EXERCISE AIM -
Rewrite the entire listing below, changing each "gear icon" to "cog icon" and keeping everything else the same.

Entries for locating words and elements

────────────────────────────────────────

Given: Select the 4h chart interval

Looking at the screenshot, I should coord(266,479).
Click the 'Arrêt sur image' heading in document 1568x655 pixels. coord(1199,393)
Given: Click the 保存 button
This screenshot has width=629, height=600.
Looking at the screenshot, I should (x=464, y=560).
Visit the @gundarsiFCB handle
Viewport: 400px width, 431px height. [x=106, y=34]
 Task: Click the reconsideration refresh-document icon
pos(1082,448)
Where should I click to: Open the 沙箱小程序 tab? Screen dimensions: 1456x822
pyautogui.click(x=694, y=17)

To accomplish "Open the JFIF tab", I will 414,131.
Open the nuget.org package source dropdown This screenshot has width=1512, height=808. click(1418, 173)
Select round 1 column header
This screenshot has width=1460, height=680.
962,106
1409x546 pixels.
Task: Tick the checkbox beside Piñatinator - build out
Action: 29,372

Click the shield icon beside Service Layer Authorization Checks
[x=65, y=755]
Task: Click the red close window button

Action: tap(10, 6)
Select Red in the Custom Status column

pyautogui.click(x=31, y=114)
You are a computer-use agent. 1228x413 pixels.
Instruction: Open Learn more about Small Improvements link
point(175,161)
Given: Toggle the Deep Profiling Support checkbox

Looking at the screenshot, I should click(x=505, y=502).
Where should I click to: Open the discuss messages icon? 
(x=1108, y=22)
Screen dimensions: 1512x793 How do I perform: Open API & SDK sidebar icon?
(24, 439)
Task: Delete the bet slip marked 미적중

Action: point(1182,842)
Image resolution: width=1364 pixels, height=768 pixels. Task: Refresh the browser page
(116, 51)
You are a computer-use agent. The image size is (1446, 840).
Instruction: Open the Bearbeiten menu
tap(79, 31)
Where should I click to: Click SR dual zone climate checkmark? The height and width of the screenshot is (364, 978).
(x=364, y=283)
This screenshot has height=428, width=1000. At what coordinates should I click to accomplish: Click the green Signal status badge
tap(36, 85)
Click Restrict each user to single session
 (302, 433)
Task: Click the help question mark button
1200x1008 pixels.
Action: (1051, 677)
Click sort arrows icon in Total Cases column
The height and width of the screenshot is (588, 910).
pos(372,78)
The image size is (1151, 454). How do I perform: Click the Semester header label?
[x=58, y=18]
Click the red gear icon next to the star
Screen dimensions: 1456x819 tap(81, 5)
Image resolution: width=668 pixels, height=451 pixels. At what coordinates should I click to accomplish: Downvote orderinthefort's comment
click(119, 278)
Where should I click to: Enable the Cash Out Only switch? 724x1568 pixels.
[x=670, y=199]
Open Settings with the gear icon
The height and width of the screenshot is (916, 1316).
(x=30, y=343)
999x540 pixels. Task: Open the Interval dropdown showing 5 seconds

────────────────────────────────────────

FINISHED EXERCISE -
Given: Select the 4h chart interval

Looking at the screenshot, I should coord(266,479).
Click the 'Arrêt sur image' heading in document 1568x655 pixels. coord(1199,393)
Given: Click the 保存 button
This screenshot has width=629, height=600.
Looking at the screenshot, I should (x=464, y=560).
Visit the @gundarsiFCB handle
Viewport: 400px width, 431px height. [x=106, y=34]
 Task: Click the reconsideration refresh-document icon
pos(1082,448)
Where should I click to: Open the 沙箱小程序 tab? Screen dimensions: 1456x822
pyautogui.click(x=694, y=17)

To accomplish "Open the JFIF tab", I will 414,131.
Open the nuget.org package source dropdown This screenshot has width=1512, height=808. click(1418, 173)
Select round 1 column header
This screenshot has width=1460, height=680.
962,106
1409x546 pixels.
Task: Tick the checkbox beside Piñatinator - build out
Action: 29,372

Click the shield icon beside Service Layer Authorization Checks
[x=65, y=755]
Task: Click the red close window button

Action: tap(10, 6)
Select Red in the Custom Status column

pyautogui.click(x=31, y=114)
You are a computer-use agent. 1228x413 pixels.
Instruction: Open Learn more about Small Improvements link
point(175,161)
Given: Toggle the Deep Profiling Support checkbox

Looking at the screenshot, I should click(x=505, y=502).
Where should I click to: Open the discuss messages icon? 
(x=1108, y=22)
Screen dimensions: 1512x793 How do I perform: Open API & SDK sidebar icon?
(24, 439)
Task: Delete the bet slip marked 미적중

Action: point(1182,842)
Image resolution: width=1364 pixels, height=768 pixels. Task: Refresh the browser page
(116, 51)
You are a computer-use agent. The image size is (1446, 840).
Instruction: Open the Bearbeiten menu
tap(79, 31)
Where should I click to: Click SR dual zone climate checkmark? The height and width of the screenshot is (364, 978).
(x=364, y=283)
This screenshot has height=428, width=1000. At what coordinates should I click to accomplish: Click the green Signal status badge
tap(36, 85)
Click Restrict each user to single session
 (302, 433)
Task: Click the help question mark button
1200x1008 pixels.
Action: (1051, 677)
Click sort arrows icon in Total Cases column
The height and width of the screenshot is (588, 910).
pos(372,78)
The image size is (1151, 454). How do I perform: Click the Semester header label?
[x=58, y=18]
Click the red cog icon next to the star
Screen dimensions: 1456x819 tap(81, 5)
Image resolution: width=668 pixels, height=451 pixels. At what coordinates should I click to accomplish: Downvote orderinthefort's comment
click(119, 278)
Where should I click to: Enable the Cash Out Only switch? 724x1568 pixels.
[x=670, y=199]
Open Settings with the cog icon
The height and width of the screenshot is (916, 1316).
(x=30, y=343)
999x540 pixels. Task: Open the Interval dropdown showing 5 seconds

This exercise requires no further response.